=== Given entries ===
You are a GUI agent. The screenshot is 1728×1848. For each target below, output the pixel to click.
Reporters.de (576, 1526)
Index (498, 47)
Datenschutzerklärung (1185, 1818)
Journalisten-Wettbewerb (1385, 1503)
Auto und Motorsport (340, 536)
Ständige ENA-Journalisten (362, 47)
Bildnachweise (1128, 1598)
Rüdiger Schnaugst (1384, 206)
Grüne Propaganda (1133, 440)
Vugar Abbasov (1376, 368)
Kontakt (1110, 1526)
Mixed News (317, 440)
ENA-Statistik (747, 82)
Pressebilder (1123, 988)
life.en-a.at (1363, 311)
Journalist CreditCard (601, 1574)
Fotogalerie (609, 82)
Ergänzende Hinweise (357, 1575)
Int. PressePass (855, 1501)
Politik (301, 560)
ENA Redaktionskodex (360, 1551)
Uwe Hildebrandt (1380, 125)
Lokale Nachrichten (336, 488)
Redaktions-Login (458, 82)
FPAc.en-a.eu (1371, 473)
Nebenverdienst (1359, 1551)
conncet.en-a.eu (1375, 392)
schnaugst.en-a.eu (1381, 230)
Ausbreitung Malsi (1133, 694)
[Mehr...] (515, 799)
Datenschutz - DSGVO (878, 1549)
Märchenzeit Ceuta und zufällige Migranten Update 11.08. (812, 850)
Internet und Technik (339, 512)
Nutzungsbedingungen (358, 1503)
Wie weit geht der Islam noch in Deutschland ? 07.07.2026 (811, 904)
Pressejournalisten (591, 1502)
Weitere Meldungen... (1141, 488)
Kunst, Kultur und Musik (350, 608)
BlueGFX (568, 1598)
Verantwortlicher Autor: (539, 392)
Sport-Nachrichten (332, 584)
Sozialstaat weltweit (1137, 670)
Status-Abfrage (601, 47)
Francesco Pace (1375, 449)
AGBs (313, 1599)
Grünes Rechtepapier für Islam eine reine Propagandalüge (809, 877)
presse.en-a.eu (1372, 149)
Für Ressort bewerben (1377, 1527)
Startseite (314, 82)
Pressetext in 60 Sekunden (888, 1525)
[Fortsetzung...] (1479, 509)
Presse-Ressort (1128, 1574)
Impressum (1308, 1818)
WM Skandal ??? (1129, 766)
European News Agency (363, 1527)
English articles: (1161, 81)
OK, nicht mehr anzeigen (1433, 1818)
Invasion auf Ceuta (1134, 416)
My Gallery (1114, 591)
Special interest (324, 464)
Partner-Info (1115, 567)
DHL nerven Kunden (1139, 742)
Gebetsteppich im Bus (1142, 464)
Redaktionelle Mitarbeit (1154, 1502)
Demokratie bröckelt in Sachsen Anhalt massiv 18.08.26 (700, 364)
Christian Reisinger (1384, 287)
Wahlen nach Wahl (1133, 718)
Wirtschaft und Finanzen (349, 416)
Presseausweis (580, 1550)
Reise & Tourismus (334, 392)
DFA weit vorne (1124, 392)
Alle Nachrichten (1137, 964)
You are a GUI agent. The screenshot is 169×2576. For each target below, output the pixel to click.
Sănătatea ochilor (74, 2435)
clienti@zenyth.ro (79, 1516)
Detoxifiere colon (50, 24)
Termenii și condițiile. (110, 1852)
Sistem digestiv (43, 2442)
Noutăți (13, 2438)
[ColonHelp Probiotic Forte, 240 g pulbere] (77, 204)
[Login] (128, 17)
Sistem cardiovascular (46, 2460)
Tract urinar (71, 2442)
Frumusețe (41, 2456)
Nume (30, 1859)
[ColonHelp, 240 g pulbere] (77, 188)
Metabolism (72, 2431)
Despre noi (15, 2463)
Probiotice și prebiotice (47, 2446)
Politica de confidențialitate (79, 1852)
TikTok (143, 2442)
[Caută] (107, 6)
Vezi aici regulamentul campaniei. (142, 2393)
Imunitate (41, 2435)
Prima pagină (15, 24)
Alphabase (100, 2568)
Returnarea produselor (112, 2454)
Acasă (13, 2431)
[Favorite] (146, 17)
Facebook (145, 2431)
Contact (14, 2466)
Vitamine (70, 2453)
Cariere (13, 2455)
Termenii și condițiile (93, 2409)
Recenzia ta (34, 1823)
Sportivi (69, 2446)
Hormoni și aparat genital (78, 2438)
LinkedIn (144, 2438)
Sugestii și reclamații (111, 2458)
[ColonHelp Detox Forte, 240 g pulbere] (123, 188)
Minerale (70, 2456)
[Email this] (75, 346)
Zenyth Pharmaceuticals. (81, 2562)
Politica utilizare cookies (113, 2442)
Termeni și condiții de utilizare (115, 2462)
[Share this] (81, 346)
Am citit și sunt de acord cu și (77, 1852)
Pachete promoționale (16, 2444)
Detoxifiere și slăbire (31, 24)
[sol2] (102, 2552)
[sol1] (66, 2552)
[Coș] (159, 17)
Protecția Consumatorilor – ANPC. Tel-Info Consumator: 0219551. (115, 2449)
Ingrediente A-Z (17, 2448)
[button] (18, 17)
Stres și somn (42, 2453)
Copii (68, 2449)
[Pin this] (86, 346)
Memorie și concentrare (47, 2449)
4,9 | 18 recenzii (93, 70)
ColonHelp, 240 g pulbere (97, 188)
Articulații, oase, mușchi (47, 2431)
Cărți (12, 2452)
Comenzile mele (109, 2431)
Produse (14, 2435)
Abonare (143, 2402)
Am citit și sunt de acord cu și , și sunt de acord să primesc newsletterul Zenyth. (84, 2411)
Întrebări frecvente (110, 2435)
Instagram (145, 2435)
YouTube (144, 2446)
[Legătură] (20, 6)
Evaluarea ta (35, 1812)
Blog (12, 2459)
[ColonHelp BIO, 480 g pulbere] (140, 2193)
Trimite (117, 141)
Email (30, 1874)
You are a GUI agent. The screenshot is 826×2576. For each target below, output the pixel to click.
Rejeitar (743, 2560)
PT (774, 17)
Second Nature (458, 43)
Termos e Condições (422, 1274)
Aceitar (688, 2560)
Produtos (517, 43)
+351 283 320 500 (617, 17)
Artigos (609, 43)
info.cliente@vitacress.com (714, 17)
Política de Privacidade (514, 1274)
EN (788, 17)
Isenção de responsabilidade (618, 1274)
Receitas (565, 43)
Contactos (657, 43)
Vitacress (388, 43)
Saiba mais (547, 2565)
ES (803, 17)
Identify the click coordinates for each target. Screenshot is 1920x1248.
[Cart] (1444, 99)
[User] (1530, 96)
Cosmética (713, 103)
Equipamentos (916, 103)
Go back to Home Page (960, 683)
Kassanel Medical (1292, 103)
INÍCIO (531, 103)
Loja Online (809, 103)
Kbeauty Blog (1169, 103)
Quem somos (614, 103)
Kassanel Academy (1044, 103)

=== Directions ===
The lines that mention the word "citit" should be pulled from the records above.

=== Exercise output ===
Am citit și sunt de acord cu și (77, 1852)
Am citit și sunt de acord cu și , și sunt de acord să primesc newsletterul Zenyth. (84, 2411)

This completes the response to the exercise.